◆ **WORKING DATA**:
··········
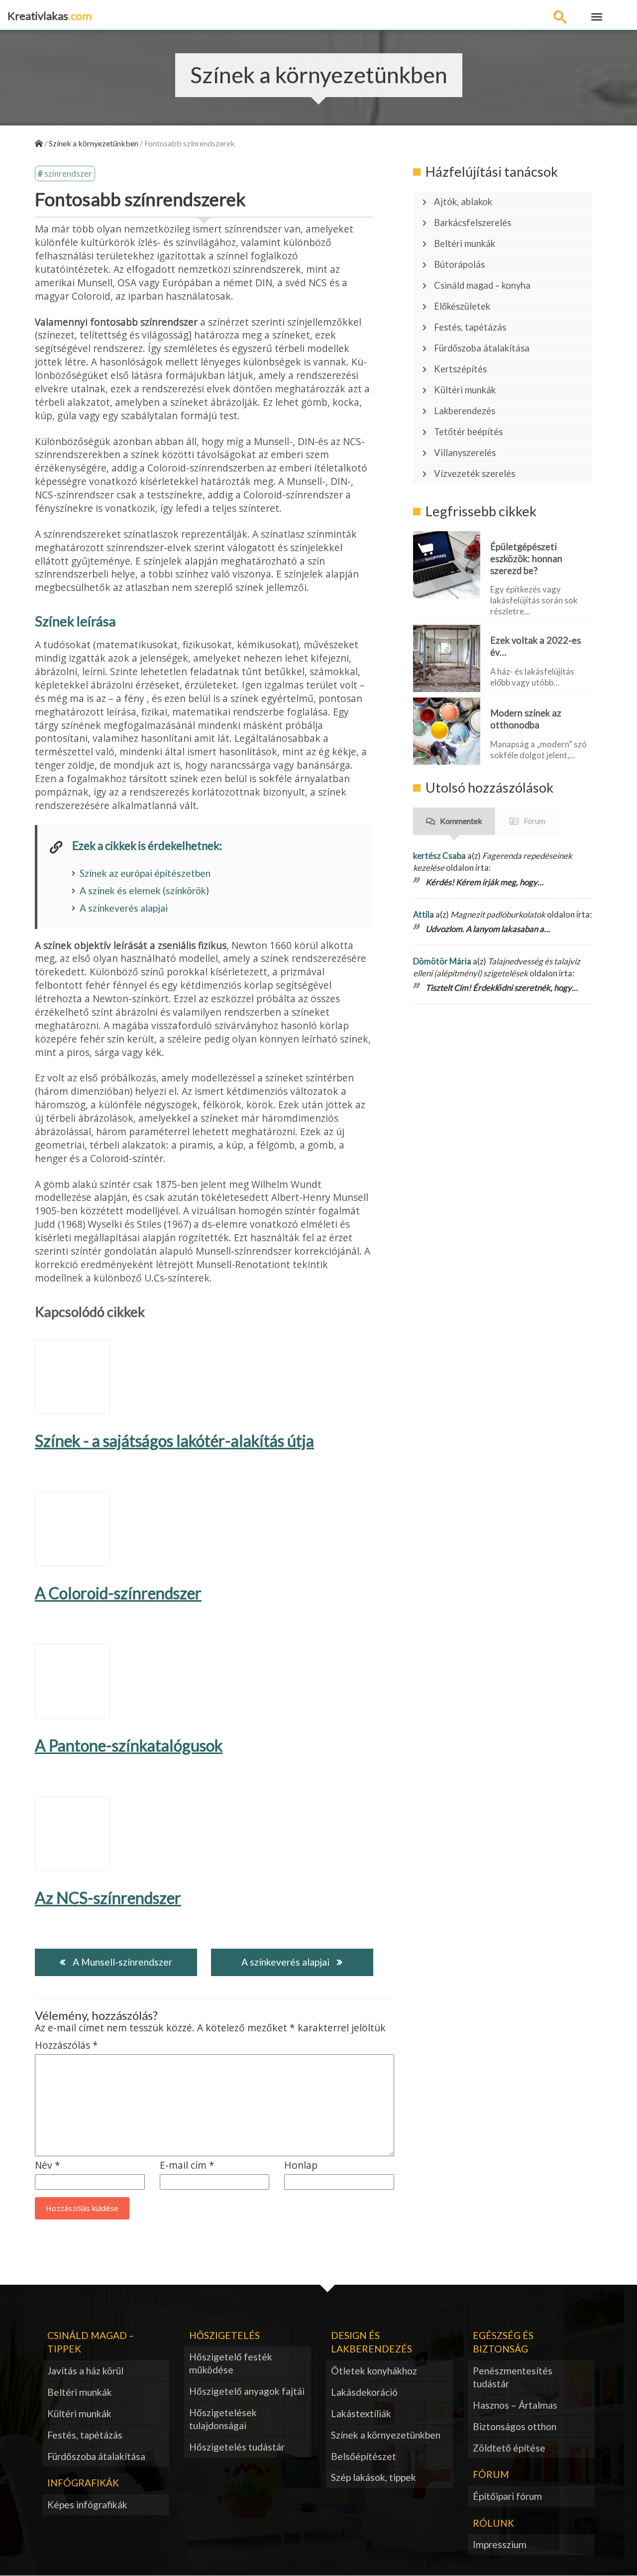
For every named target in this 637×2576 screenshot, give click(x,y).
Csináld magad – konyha (482, 285)
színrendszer (68, 173)
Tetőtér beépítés (468, 431)
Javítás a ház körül (85, 2370)
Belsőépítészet (363, 2456)
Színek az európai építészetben (145, 873)
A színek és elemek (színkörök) (144, 890)
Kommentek (461, 820)
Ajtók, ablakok (463, 201)
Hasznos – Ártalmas (515, 2405)
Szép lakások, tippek (373, 2477)
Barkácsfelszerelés (472, 222)
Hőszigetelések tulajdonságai (223, 2419)
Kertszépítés (460, 368)
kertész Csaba (439, 855)
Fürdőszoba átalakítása (482, 348)
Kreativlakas (49, 15)
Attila (423, 914)
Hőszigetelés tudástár (237, 2447)
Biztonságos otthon (514, 2426)
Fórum (534, 820)
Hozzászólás (66, 2045)
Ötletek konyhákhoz (374, 2370)
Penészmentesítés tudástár (512, 2377)
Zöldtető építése (509, 2448)
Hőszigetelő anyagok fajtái (247, 2391)
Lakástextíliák (361, 2413)
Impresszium (500, 2544)
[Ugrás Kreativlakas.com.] (39, 143)
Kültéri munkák (465, 389)
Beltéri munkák (464, 243)
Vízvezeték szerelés (474, 473)
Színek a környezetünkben (385, 2435)
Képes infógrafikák (87, 2504)
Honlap (301, 2165)
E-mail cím (187, 2165)
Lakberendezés (464, 410)
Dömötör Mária (442, 961)
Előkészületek (462, 306)
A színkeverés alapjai (124, 908)
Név (47, 2165)
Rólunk (493, 2523)
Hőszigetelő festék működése (230, 2363)
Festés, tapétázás (470, 327)
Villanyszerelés (465, 452)
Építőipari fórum (507, 2496)
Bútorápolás (459, 264)
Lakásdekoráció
··········
◆ **DESCRIPTION OF THE TASK**:
Look through the listing above, please, and state how many lines hold the word "Hőszigetelő"; the number alone is the answer.

◆ **SOLUTION TO THE EXERCISE**:
2